D. Elton Trueblood's "The Quaker Explosion," a chapter from
The People Called Quakers, returns to Quaker roots in examining this question,
beginning with George Fox's dramatic, life-altering conversion, the light from
which made "Quakerism,... for a while, the fastest growing movement of the
Western world." Spread by preaching, books, pamphlets, and testimony, their
dynamic message led to the persecution of thousands of Quakers, who were cruelly
imprisoned, whipped, beaten, and persecuted for their faith. In
Charles W. Heavilin's "Christ and Universalism" takes up
where Trueblood leaves off, addressing "a tension in the minds of some Friends
between the universal claims of truth and the particularity of Christianity, . .
. a powerful temptation to separate Quakerism from its historic Christian roots
and to endeavor to affiliate it with a more universal perspective." Heavilin
points out that the vague concept of "universalism," however, shifts focus away
from God to human understanding. Such a shift places the human being in the
center, measuring all things outward from the self. This "I" perspective leads
only to confusion. A more tenable position is to recognize that a fallible human
being has limited access to truth. Since truth itself is universal, therefore,
"it is not surprising that each religious writing occasionally glistens with
divinity." Universalism takes these glimpses of the divine as an opportunity to
espouse the equality of all religious perspectives and to level all religions to
equal status despite basic differences in terminology and ethics.
The emphases on the "Inner Light," is of primary
significance--revealing a God who is at once personal and powerful, who is
dynamic rather than passive, who listens and leads, and One who is the ultimate
test of what is Truth. The second emphasis on "positive Christianity" places
emphasis on human potentiality rather than on human depravity. Here Marshall
cites George Fox's vision of coming "up to the state of Adam which he was in
before he fell" in which Fox focuses on "original righteousness" rather than on
"original sin," on "potential and possibility" and on "'that of God in each
person.'" Here, Marshall explains, Fox's statement was not intended to express a
belief in the innate goodness of humanity, but was instead a belief about the
possibility--the potentiality--that God's Truth could be recognized and
responded to by anyone.... For Fox "that of God in each person" was about the
seed or voice of God that is both personal and within, yet transcendent and
beyond us. If we are to be a person of faith, we must first answer to that of
God within us.
From such faith the Quaker testimonies evolved. The
intervening articles between the print of Emily's peace quilt and Wilmer's
"clarion call to integrity" address the question of the responsibility to put
the testimonies into practice in daily life. With an underlying tone of urgency
and awareness of a suffering world in need of solace, the peace quilt and the
articles define Quakerism, focus on its faith, and demonstrate its continuing
influence.

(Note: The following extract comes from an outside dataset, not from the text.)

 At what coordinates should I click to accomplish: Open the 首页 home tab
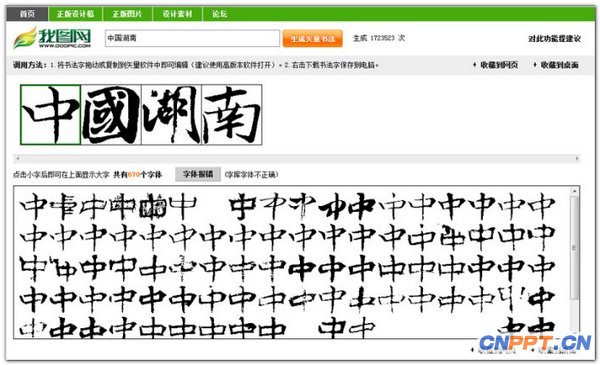[27, 14]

In so doingl they also address a hard question: How may Quakers let
their lives speak today?
A few years back a young Quaker in a position of
responsible leadership stated--it seemed with a degree of satisfaction bordering
on pride--that "the Lord is paring us down to a remnant"--grievous words,
offering neither encouragement nor challenge. Such disheartening navel gazing is
not a characteristic of the writers for this volume. Rather, all of them look
squarely outward to a world in need and reverently upward to an enabling,
all-powerful God. With passionate intensity, they inform, challenge, goad,
inspire, and prod readers to do likewise. With the intensity of a surgeon, they
probe into Quaker roots, sometimes examine a troublesome malaise, and always
encourage towards spiritual health and wholeness a body of people who have had a
pervading and continuous influence for good despite its small numbers. D. Elton
Trueblood, in particular, saw himself as an encourager of the people and looked
forward to the future of Quakers with unquenchable faith and hope, pointing out
that early Quakers "were not trying to establish a little sect as a mere
remnant," not satisfied with smallness in spirit or in numbers.